NYT: Rahami May Have Traveled to Turkey During Pakistan Trip

Ahmad Khan Rahami, 28, is wanted in connection with a bombing in New York's Chelsea neighb
AFP

Ahmed Khan Rahami, the man charged with a string of bombings throughout the New York/New Jersey area during the last weekend, may have sneaked into Turkey during a prolonged trip to Pakistan in 2014, according to The New York Times.

The Times cites “officials” stating that evidence now exists that Rahami visited Ankara, the Turkish capital, in January 2014, shortly before returning to the United States in March of that year. Upon his return, Customs officials stopped him in New York’s Kennedy International Airport for questioning and forwarded his case to the FBI for further scrutiny, but Rahami cleared all questioning and was never placed on any watch lists.

“The report by the NTC [National Targeting Center] did not mention any travel to Turkey, according to a law enforcement official who reviewed it,” referring to the report by the U.S. Customs and Border Patrol’s National Targeting Center. The Times estimates the Ankara trip to have lasted three weeks.

The new evidence linking Rahami to Turkey brings more attention to his mother, Najiba, who reportedly left the United States in late August for a visit to Turkey, and has yet to return.

The family, originally from Afghanistan, is known to have relatives on the other side of the border in Pakistan. Rahami told officials when he returned from Pakistan that he had been visiting family, and he had recently married a Pakistani woman. Investigators have revealed no known ties between the Rahami family and Turkey.

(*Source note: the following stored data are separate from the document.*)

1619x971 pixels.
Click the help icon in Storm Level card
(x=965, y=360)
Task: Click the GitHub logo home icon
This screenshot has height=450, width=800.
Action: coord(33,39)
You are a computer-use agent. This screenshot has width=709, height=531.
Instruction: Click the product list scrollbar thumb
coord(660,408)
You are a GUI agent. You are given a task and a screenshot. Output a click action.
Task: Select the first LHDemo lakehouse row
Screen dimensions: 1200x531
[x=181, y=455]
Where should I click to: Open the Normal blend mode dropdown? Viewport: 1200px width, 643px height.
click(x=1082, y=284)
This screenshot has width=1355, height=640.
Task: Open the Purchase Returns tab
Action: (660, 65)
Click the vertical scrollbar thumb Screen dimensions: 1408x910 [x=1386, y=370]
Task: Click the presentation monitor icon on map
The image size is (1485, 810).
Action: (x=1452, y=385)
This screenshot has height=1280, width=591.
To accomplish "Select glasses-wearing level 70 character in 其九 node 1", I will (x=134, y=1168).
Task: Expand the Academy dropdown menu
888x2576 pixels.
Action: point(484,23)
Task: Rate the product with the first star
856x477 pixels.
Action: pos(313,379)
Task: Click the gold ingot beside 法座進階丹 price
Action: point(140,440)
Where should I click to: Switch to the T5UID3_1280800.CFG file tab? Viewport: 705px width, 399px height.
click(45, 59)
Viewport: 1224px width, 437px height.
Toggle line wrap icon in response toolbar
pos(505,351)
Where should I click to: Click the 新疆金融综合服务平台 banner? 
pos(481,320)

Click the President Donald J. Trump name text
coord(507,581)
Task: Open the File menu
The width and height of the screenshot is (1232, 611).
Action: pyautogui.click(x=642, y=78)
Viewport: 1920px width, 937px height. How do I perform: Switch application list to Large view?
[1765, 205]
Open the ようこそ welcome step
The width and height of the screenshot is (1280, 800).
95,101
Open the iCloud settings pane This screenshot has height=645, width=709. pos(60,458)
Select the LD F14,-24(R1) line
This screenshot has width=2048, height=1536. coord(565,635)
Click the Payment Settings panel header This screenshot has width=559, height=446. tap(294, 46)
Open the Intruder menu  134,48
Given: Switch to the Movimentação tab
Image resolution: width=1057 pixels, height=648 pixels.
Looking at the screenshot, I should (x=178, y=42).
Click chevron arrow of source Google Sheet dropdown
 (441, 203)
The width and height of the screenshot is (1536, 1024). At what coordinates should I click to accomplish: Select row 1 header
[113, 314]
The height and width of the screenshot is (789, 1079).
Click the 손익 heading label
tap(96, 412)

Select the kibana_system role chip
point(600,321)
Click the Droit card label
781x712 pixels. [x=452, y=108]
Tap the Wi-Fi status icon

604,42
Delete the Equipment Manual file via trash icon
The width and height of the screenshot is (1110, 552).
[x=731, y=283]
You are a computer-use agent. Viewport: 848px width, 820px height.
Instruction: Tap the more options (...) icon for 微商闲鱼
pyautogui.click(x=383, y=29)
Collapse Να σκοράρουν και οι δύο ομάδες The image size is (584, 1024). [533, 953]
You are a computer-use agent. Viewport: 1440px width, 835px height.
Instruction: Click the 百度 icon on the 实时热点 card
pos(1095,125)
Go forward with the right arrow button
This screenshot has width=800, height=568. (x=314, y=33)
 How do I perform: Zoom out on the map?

Months after returning from Pakistan and marrying there, Rahami’s father, Mohammed, would report him to the FBI as a potential terrorist threat. The FBI once again found no indication that Rahami would engage in terrorist activities. In defense of their investigations, law enforcement officials have protested that it is “not realistic” to expect police and federal officials to be able to track individuals like Rahami, who had neither an overt jihadi footprint on social media nor a criminal record.

While Rahami did not post jihadist musings or Islamist propaganda online, his siblings were active Facebook fans of the Muslim Brotherhood. An account believed to belong to Rahami’s sister Aziza posted multiple pro-al-Qaeda items on her Facebook account, including a quote by an al-Qaeda operative, reading, “If defending ourselves is terrorism, then let history be witness that we are terrorists!”

Rahami was born in Afghanistan and naturalized at age 11 through his father, according to reports. Friends of the family have told various media outlets that in high school, he was known as friendly and outgoing and struggled to please his overbearing father. After impregnating his girlfriend, a Dominican-American, his father reportedly forced him on a trip to Pakistan, and made clear he preferred his son marry someone within his ethnic/religious group. Multiple friends say his father stranded Rahami in Pakistan on that trip by stealing his passport and leaving for the United States, leaving Rahami with no documentation to get back home.

Rahami is facing multiple counts of using weapons of mass destruction. Authorities believe he planted bombs in Seaside Park, New Jersey; Elizabeth, New Jersey; and the Chelsea neighborhood of New York. One of two bombs found in Chelsea injured 31 passersby and caused “millions” in property damage, the state concluded in its indictment.